◆ **Your instructions**:
Continue the account of the court day for Elias, picking up right after its last sentence.

◆ **Passage**:
● ● ● ● ● ● ●

I don’t understand how we got here. I was so certain walking into that court room, that he’d come home with us. His case was cut and dry, black and white, so painfully clear what should (or should not) happen… I simply cannot fathom it. The scars covering his small frame obviously showed that he had been beaten not once, but numerous times. So plainly apparent that he was neglected and unwanted by his parents, by the oddly shaped finger on his right hand, fractured and left untreated. The hell that he had endured was so evident when he first came to us by his fearful joyless demeanor. All of the evidence was staring our Judge (not so) Perfect in the face… literally. He and the PGN lawyer had pictures splayed out in front of them of each cut, burn, scar, and lash taken before he was rescued and driven to our home. It was all right there. I just don’t understand how after all that, they could send him back. But first let me back up to that morning before our world came crashing down.
I arrived at Casa that morning feeling calm and confident, not my usual uncertain nervousness on court days. Alicia was dressed in a precious pink dress, waving and smiling. Elias contrasted her look starkly with a pair of old jeans, a stained polo, and a frown. He stepped out from under the awning of our front porch into the sunshine, and stopped a distance away from me. His usually happy-go-lucky self was gone, and the anxious, timid Elias was back. “I don’t want to go.” He said softly. He didn’t smile at me, he didn’t make a joke, he didn’t even say good morning. I beckoned him over to me smiling, and he stood without moving a muscle and repeated again, “I don’t want to go.” I had almost forgotten that this version of Elias existed. I hadn’t seen it since his second week with us in September (see Cough Drops and Kisses for reference). This extreme regression was quite disturbing to me and looking back on that morning it’s almost like he saw the storm coming none of us did.

● ● ● ● ● ● ●

◆ **The data**:

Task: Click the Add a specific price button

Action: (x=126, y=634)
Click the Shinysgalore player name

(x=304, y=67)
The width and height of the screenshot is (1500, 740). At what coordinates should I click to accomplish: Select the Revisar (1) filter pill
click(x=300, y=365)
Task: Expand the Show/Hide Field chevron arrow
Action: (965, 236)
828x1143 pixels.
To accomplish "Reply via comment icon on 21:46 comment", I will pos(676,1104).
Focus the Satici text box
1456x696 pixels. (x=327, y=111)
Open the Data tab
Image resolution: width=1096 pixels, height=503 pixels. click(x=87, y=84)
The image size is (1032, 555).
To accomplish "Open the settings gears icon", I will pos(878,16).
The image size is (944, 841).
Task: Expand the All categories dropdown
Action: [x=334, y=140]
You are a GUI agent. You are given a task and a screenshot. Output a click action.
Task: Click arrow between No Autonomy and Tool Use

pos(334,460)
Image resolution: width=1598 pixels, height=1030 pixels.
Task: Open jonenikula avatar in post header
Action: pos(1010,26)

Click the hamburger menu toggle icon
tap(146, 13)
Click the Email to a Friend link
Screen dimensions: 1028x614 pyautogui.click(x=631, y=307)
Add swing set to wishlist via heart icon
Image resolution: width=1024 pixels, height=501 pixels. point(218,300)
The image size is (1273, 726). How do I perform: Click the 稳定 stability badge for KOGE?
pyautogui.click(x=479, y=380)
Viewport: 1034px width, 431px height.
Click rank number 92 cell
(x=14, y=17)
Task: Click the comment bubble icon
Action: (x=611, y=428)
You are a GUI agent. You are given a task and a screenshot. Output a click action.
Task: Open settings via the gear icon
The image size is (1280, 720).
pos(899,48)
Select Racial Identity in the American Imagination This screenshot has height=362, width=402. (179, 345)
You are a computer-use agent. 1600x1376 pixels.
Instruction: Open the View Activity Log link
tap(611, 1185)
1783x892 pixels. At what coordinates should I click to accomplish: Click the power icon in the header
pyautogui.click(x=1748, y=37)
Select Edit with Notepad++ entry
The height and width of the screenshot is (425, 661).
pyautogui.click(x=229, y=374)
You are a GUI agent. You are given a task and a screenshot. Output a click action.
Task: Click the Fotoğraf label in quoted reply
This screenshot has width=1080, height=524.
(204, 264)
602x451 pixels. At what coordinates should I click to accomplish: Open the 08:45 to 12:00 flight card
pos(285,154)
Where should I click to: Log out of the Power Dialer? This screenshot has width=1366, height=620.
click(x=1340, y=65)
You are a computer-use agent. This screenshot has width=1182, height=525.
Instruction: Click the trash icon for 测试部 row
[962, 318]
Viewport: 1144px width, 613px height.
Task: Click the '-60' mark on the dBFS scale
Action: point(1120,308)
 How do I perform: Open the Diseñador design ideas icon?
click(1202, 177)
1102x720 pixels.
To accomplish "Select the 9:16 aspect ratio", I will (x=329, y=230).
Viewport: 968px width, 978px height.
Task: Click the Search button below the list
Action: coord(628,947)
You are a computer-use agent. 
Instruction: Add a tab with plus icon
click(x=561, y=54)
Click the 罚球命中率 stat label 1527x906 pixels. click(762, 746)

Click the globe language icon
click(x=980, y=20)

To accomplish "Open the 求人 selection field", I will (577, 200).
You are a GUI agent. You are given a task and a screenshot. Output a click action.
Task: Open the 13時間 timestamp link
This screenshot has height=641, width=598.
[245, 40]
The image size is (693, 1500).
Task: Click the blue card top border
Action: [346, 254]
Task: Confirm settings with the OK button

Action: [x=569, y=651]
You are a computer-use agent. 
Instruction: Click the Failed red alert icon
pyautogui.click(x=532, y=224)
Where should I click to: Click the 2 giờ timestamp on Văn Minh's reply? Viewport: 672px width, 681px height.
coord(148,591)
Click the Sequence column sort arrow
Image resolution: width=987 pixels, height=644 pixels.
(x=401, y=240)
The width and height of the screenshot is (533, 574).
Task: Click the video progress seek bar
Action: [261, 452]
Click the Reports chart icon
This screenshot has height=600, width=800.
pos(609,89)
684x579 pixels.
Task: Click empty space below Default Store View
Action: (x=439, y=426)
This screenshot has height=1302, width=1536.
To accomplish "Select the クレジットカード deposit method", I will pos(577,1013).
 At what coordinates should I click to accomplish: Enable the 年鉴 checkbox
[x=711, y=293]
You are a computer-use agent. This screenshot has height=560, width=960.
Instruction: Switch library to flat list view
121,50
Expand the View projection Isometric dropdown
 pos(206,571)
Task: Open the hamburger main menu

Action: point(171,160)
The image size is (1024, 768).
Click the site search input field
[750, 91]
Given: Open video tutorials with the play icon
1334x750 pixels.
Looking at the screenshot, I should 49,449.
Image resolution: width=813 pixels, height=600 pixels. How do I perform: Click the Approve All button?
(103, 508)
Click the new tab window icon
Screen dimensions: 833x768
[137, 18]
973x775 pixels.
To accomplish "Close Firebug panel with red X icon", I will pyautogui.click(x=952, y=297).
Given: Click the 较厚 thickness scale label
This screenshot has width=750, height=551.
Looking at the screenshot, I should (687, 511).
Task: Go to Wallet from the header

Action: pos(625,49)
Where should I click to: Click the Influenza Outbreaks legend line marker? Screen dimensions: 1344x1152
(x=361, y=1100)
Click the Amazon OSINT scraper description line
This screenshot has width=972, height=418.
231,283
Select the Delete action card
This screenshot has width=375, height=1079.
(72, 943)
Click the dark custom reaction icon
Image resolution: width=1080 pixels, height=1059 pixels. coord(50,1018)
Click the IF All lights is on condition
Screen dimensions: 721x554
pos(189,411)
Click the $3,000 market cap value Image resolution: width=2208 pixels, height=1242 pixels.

● ● ● ● ● ● ●

◆ **Answer to this task**:
I closed the distance between us and pulled him into my arms. “You know that I love you. Right?” I asked turning his face to look into mine. He was stiff, and relatively unresponsive to my affection. Also, not like Elias. “Yes.” He said cautiously, “but I don’t want to go.” “I know Elias. I don’t really want to go either. But this is part of what we have to do in this home.” This would be his first court hearing, and it’s understandably scary for a child, not knowing what to expect. I reviewed with him the people who would be there, and what their jobs are. We talked about how the judge is the most important person there, and his job is to make really hard decisions in really hard situations. “And when we go see the judge, we want to look nice. So, let’s go put you into some different clothes okay?” He shuffled into the house slowly, and 10 minutes later we were heading to court.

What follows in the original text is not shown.